The EU DMA says they have to allow third party browser engines access to the same resources (the JIT) that Safari has. It specifically allows them to place reasonable requirements on those third party alternatives:

> The gatekeeper shall not be prevented from taking, to the extent that they are strictly necessary and proportionate, measures to ensure that third-party software applications or software application stores do not endanger the integrity of the hardware or operating system provided by the gatekeeper, provided that such measures are duly justified by the gatekeeper.

Access to rwx memory is inherently dangerous, and it's completely reasonable to expect third parties to have proven that they are serious about producing a usable browser engine before putting such a risky product on the market for consumers to download. The law does not require them to allow any third party application to access the JIT, only a third party application that competes with Safari (a usable web browser).

impossiblefork · 2025-10-07T09:48:16 1759830496

Yes, but that doesn't require rendering performance or anything like that, but absence of security problems.

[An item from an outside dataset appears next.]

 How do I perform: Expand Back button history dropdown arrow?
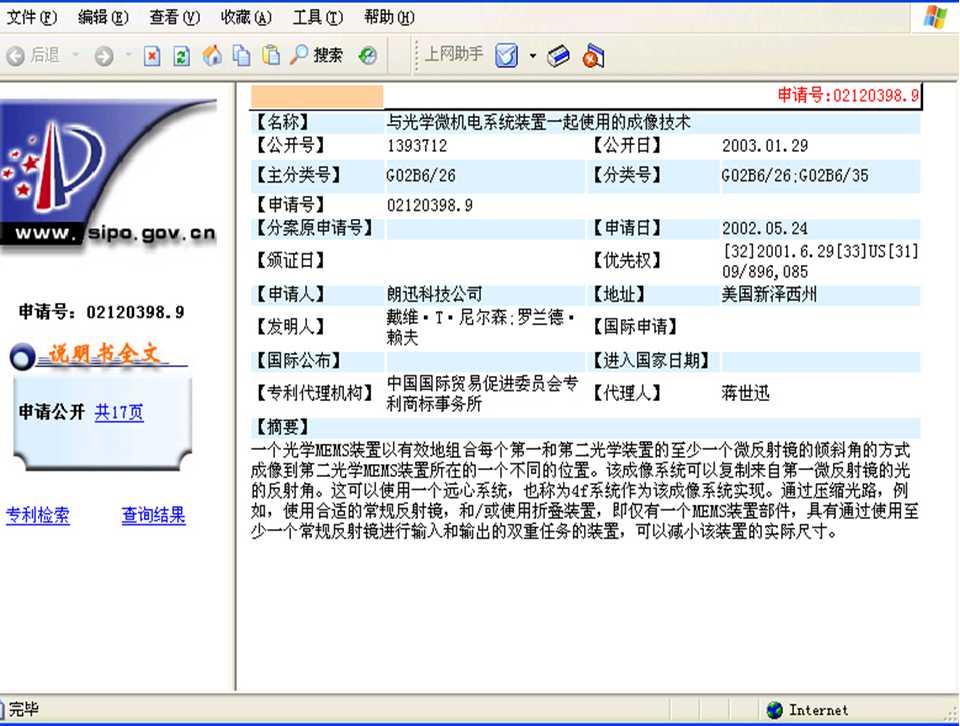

You can't justify a requirement for a minimum level of performance or some capability. You can justify a requirement of a guaranteed absence of security bugs, provided that that's a standard you impose on yourself throughout the system.

troupo · 2025-10-06T21:00:46 1759784446

There are literally no other metrics.

Web Platform Tests were literally a project to align browsers on compatible implementations of a bunch of web APIs. Started by Opera and w3c and maintained by w3c https://www.bocoup.com/blog/wpt-an-overview-and-history

sleepybrett · 2025-10-06T19:57:32 1759780652

Then talk to apple. They are the ones who put this bar in place.